PPRV首先通過HN蛋白與細(xì)胞表面受體（SLAM或其他未明確的受體）結(jié)合，引起F蛋白構(gòu)象發(fā)生改變并釋放融合肽，導(dǎo)致病毒包膜與細(xì)胞膜發(fā)生融合，釋放螺旋化的核衣殼到胞質(zhì)中，從而開始病毒的轉(zhuǎn)錄，此時L蛋白作為依賴于RNA的RNA聚合酶啟動mRNA的合成。PPRV復(fù)制過程也需要其他蛋白參與。簡單的說，P蛋白調(diào)控N蛋白的轉(zhuǎn)錄、復(fù)制及組裝成核衣殼的過程，M蛋白介導(dǎo)病毒組裝過程，HN蛋白發(fā)揮神經(jīng)氨酸酶作用，可促進(jìn)病毒的出芽過程。病毒基因組拷貝由小基因組通過復(fù)制中間體生成。PPRV中C和V蛋白的功能尚不清楚，據(jù)說這些蛋白能夠消除胞內(nèi)干擾素（IFN-α/β）反應(yīng)，因此在PPRV毒力方面有所貢獻(xiàn)。

4 PPR疫苗研究進(jìn)展

由于麻疹病毒間功能和結(jié)構(gòu)上的相似性，已研發(fā)出的或正在研發(fā)的PPRV的疫苗的策略與其他麻疹病毒相同。PPRV的疫苗已經(jīng)取得了重大進(jìn)展，可以簡單地分為4類。

4.1 弱毒疫苗

4.1.1 異源PPRV弱毒疫苗 由于PPRV與RPV有較高同源性，因此組織培養(yǎng)的RPV Kabete O株疫苗曾廣泛用于PPR的防控[42]。該疫苗具有良好的免疫效果，但隨著全球牛瘟根除計劃的實(shí)施，現(xiàn)已被禁止使用。

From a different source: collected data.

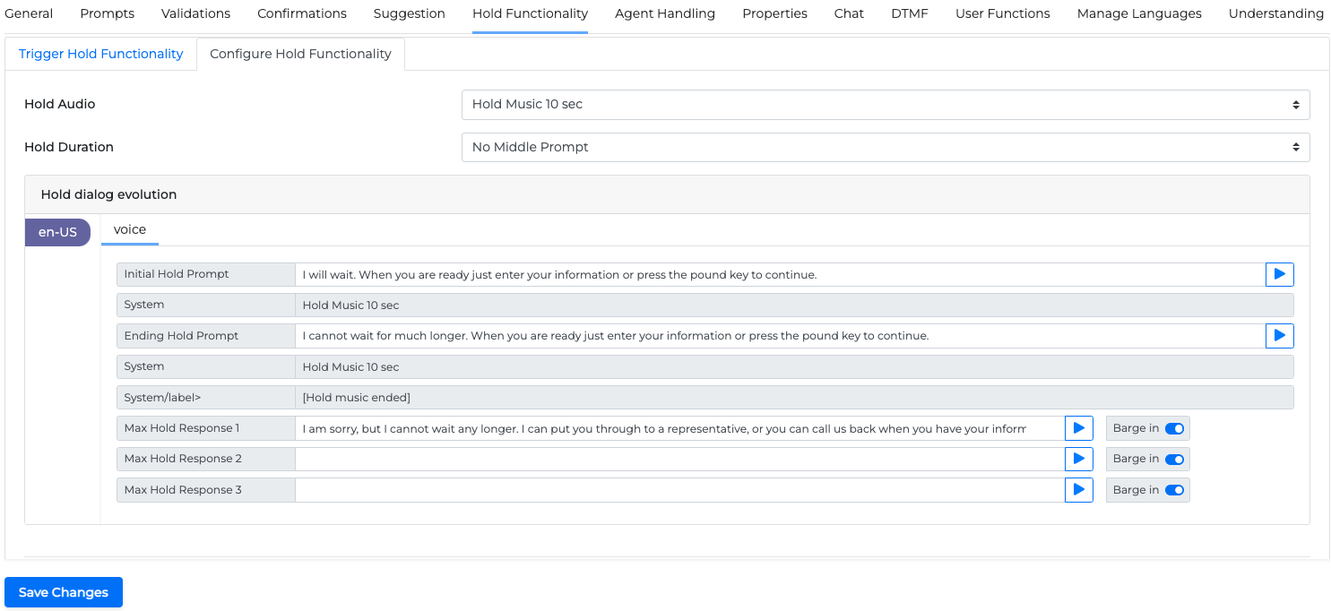Play the Initial Hold Prompt audio
The width and height of the screenshot is (1331, 611).
tap(1279, 274)
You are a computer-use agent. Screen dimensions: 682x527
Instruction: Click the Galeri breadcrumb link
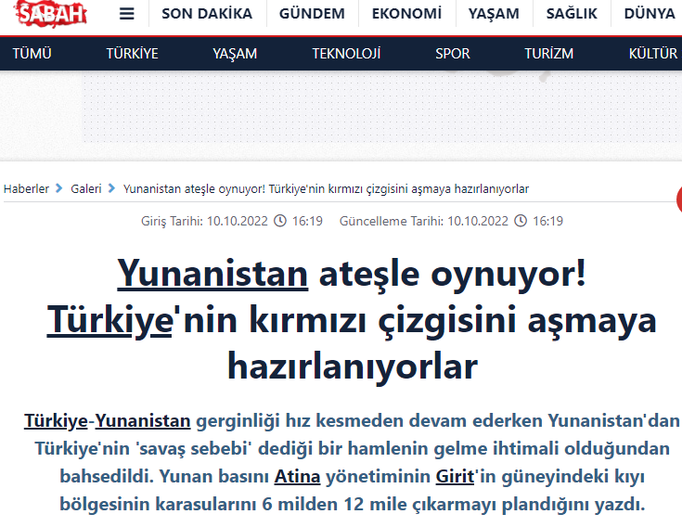click(x=86, y=188)
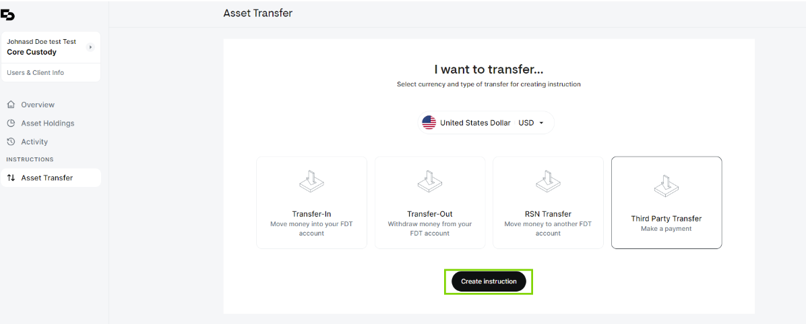Expand the Core Custody account switcher arrow

tap(90, 47)
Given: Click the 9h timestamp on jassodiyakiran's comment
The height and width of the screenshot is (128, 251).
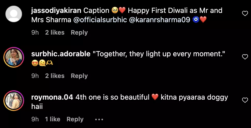Looking at the screenshot, I should click(x=35, y=33).
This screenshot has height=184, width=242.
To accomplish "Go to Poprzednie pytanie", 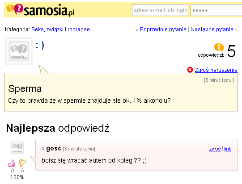I will coord(163,29).
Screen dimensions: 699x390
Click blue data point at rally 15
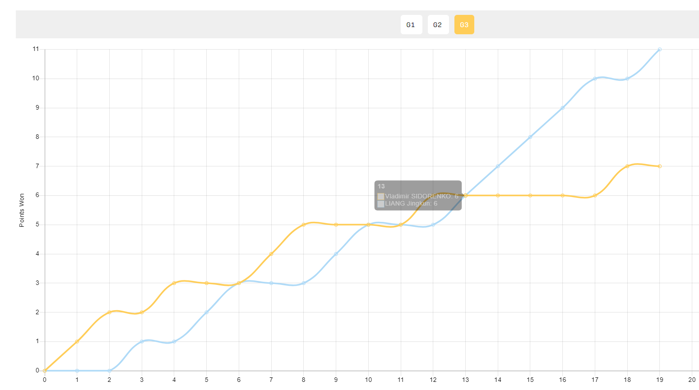click(530, 137)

4.1.2 同源PPRV弱毒疫苗 目前應(yīng)用較廣的PPRV弱毒疫苗為 Nigeria75/1弱毒疫苗和 Sungri/96 弱毒疫苗。Nigeria 75/1 是通過 Vero 細(xì)胞連續(xù)傳代研制出的弱毒疫苗，該疫苗對免疫接種動物不但具有抗PPRV的保護(hù)作用，并且也有抗RPV的保護(hù)作用。第二個成功弱化的PPRV病毒是Sungri/96，該病毒從印度Sungri地區(qū)病死山羊中分離得到，此分離株在Vero細(xì)胞直接傳代56代后弱化[43]。

4.2 PPRV重組標(biāo)記疫苗

4.2.1 異源PPRV標(biāo)記疫苗 Romero等[44]研究表明包含RPV的H或F基因的重組山羊痘病毒建立了完整的抗PPRV的保護(hù)。盡管該疫苗可以保護(hù)動物免受PPRV的感染，但它并沒有限制PPRV的早期復(fù)制。

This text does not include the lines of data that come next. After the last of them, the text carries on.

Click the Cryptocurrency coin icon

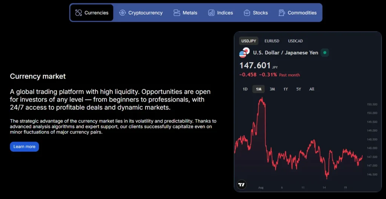click(123, 13)
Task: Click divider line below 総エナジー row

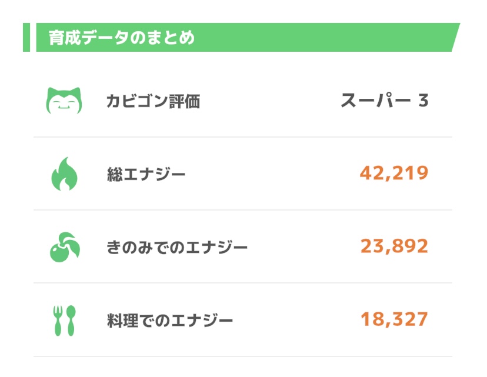Action: click(x=243, y=210)
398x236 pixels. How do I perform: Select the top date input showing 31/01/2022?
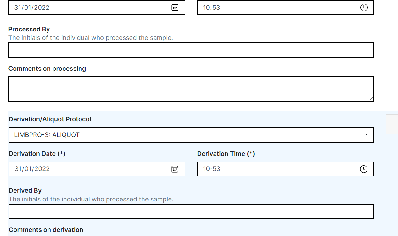(79, 8)
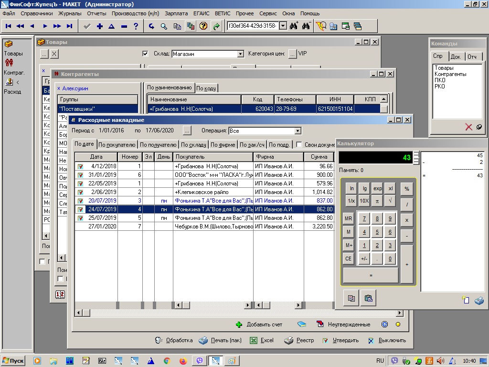Expand the Операция dropdown
The image size is (489, 367).
click(298, 131)
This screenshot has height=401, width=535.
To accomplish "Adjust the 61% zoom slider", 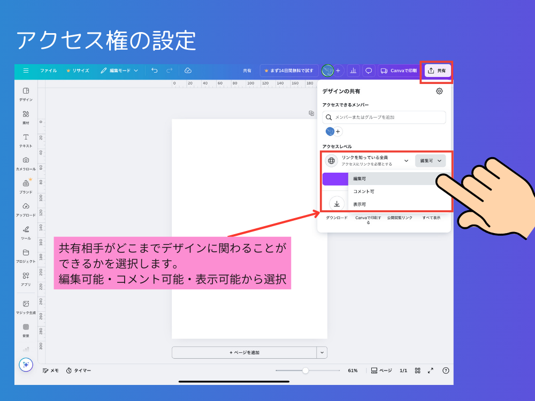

4.2.2 同源PPRV標(biāo)記疫苗 由于目前缺乏良好的PPRV感染性克隆體系，于是RPV感染性克隆體系被用于開發(fā)PPRV標(biāo)記疫苗。Das等[45]構(gòu)建了F和HN基因被PPRV相應(yīng)基因取代的重組牛瘟病毒，此疫苗可以保護(hù)接種動物免受PPRV的感染。

4.3 多價疫苗 由于PPRV可以與其他病毒發(fā)生并發(fā)感染，所以多價苗的開發(fā)迫在眉睫。Chaudhary等[46]已經(jīng)研制了針對綿羊痘（Romanian Fanar strain）和PPRV（Sungri/96 strain）的二價苗。這個二價苗可以保護(hù)動物不受PPRV和綿羊痘的感染。多價苗的使用為疫苗接種帶來了便利，并且明顯降低了疫苗成本。

4.4 DIVA（區(qū)分自然感染與接種疫苗動物）疫苗 傳統(tǒng)PPR疫苗具有諸多優(yōu)勢，但也存在一些缺陷：熱穩(wěn)定性較差；存在毒力返強(qiáng)風(fēng)險；使用弱毒苗不能區(qū)分自然感染與人工免疫的動物等。因此急需開發(fā)DIVA疫苗。最近，Buczkowski等[47]報道了一種標(biāo)記麻疹病毒屬疫苗的新機(jī)制，使用RPV進(jìn)行驗證且討論了這種方法對于開發(fā)PPRV DIVA疫苗的適用性。

圖2 PPRV的生命周期[43]Fig.2 Life cycle of PPRV[43]

5 展望

近年來由于PPR疫情時有發(fā)生，引起了世界各國的廣泛關(guān)注，雖然PPR相關(guān)研究已取得些許進(jìn)展，但全球性消滅PPR的目標(biāo)還任重而道遠(yuǎn)。目前PPR相關(guān)研究急需解決以下問題：第一，高效反向遺傳系統(tǒng)有待建立：反向遺傳操作技術(shù)是指通過構(gòu)建病毒基因組cDNA克隆，在培養(yǎng)細(xì)胞或易感宿主中重新“拯救”病毒。通過基因插入或缺失等，進(jìn)行病毒基因功能研究和新型疫苗的研制。此外，反向遺傳技術(shù)也可用于蛋白質(zhì)與核酸之間的相互作用研究。小反芻獸疫病毒反向遺傳研究開展較晚。Bailey等[48]構(gòu)建了小反芻獸疫病毒Turkey 2000株微型基因組并驗證其功能。我國研究者成功拯救了PPRV疫苗株Nigeria 75/1并進(jìn)行外源蛋白的表達(dá)[49]，但其拯救效率不高。第二，PPRV分子致病機(jī)制及其免疫調(diào)節(jié)機(jī)制有待研究：PPRV臨床評估取得了重大進(jìn)展，但其分子致病機(jī)制研究仍然匱乏。此外，PPRV的嗜神經(jīng)性也有待研究。目前最為重要的是闡明小反芻動物提前產(chǎn)生針對PPRV N蛋白的機(jī)制，這或許是病毒特異性細(xì)胞免疫的主要目標(biāo)。此外，利用IFN-γ等細(xì)胞因子模擬類似反應(yīng)，也將有助于闡明PPRV免疫抑制與免疫調(diào)節(jié)的相關(guān)機(jī)制。